**DOCUMENT EXCERPT**
◇ ◇ ◇

Internet-Draft Next Steps for NFSv4 Migration/Replication   October 2005


     When a filesystem becomes absent, the server in responding to
     requests for the fh_replacement attribute is not required to
     validate all fields of the filehandle if it does not maintain per-
     file information.  This matches current handle of fs_locations (and
     applies as well to fs_location_info).  For example, if a server has
     an fsid field within its filehandle implementation, it may simply
     recognize that value and return filehandles with the corresponding
     new fsid without validating other information within the handle.
     This can result in filesystem accepting a filehandle, which under
     other circumstances might result in NFS4ERR_STALE, just as it can
     when interrogating the fs_locations or fs_location_info attributes.
     Note that when it does so, it will return a replacement which, when
     presented to the new filesystem, will get an NFS4ERR_STALE there.

     Use of the fh_replacement attribute can allow wholesale change of
     filehandles to implement storage re-organization even within the
     context of a single server.  If NFS4ERR_MOVED is returned, the
     client will fetch fs_location_info which may refer to a location on
     the original server.  Use of fh_replacement in this context allows
     a new set of filehandles to be established as part of storage
     reconfiguration (including possibly a split into multiple fs's)
     without requiring the client to maintain name information against
     the possibility of such a reconfiguration (for volatile
     filehandles).

◇ ◇ ◇

**SOURCE MATERIAL**
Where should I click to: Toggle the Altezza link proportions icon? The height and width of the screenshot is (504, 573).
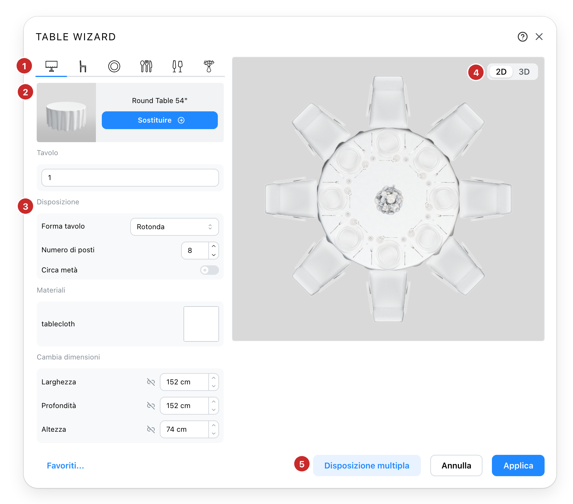[x=151, y=429]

◇ ◇ ◇

**WHAT THIS TASK INVOLVES**
Swap "storage" for "disk" in the NFSv4 migration excerpt and give the passage again, beginning at the words "Note that when" and stopping after "into multiple fs's)". The listing has no connection to the NFSv4 migration excerpt.

**RESPONSE TO THIS TASK**
Note that when it does so, it will return a replacement which, when
     presented to the new filesystem, will get an NFS4ERR_STALE there.

     Use of the fh_replacement attribute can allow wholesale change of
     filehandles to implement disk re-organization even within the
     context of a single server.  If NFS4ERR_MOVED is returned, the
     client will fetch fs_location_info which may refer to a location on
     the original server.  Use of fh_replacement in this context allows
     a new set of filehandles to be established as part of disk
     reconfiguration (including possibly a split into multiple fs's)